Some will argue that the CPI is merely a reflection of all goods in the economy and over time offers a good measure of consumer inflation. So far for the last decade it has been a very poor measure because of the way housing is measured and its heavy weighting. The Federal Reserve will point to the CPI in support of bailing out the banks and quantitative easing. They have a point when you look at the overall basket:
Yet there is a big caveat here. Price inflation is happening ex-housing. In the early years of the bubble I argued that using the CPI to provide evidence against a housing bubble was naïve because it was understating the true cost of owning a home. The OER measure understated the true carrying cost of owning a home. NINJA loans allowed people with no income to buy homes that had a carrying cost of $3,000 per month! You can’t even measure that kind of weighting. Even worse, you had many folks that over leveraged and had housing eating up 70, 80, and even 90 percent of their take home pay. That is no longer the case but we are using the same CPI measure today with no adjustments.
If the main purpose of the CPI is to get a sense of the impact and feel of consumption for most Americans and it missed the entire housing bubble, then you have to question where things stand today. I’m not saying the entire measure is not worth looking at because it is but you have to be completely aware of how it is designed and what it is measuring.

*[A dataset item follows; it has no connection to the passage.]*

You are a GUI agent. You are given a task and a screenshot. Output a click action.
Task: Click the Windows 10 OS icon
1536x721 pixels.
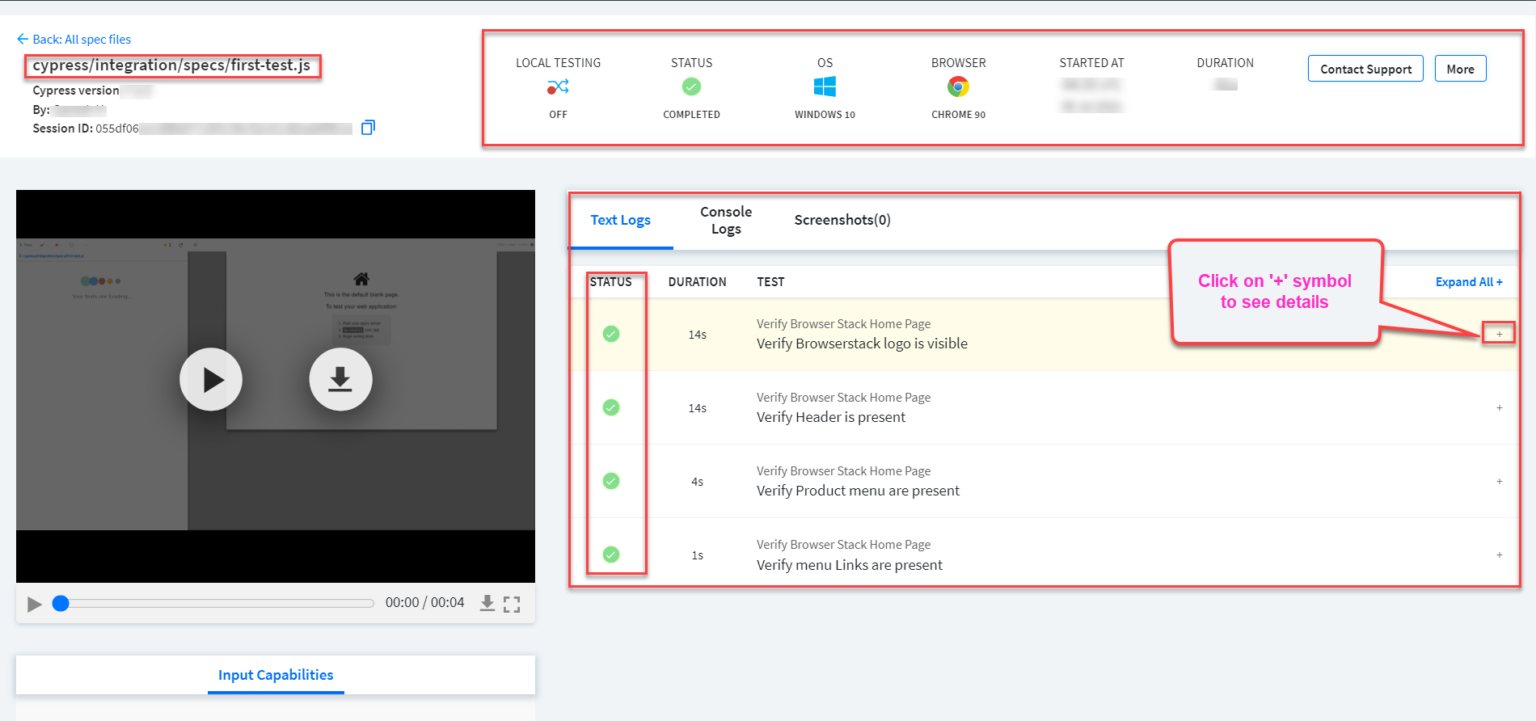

Right now declining home values and more importantly, weak or stagnant rents are holding nearly half the measure down covering up the cost of goods going up in other sectors. How can housing values move up with weak wages and a stagnant employment market? If you want to see what happens when real estate drags down the economy with zombie banks just look at Japan. After two decades they have muted inflation yet 1 out of 3 Japanese workers are employed in contract positions and real estate has moved nowhere but sideways for over two decades. The good news is we have already gone through one decade.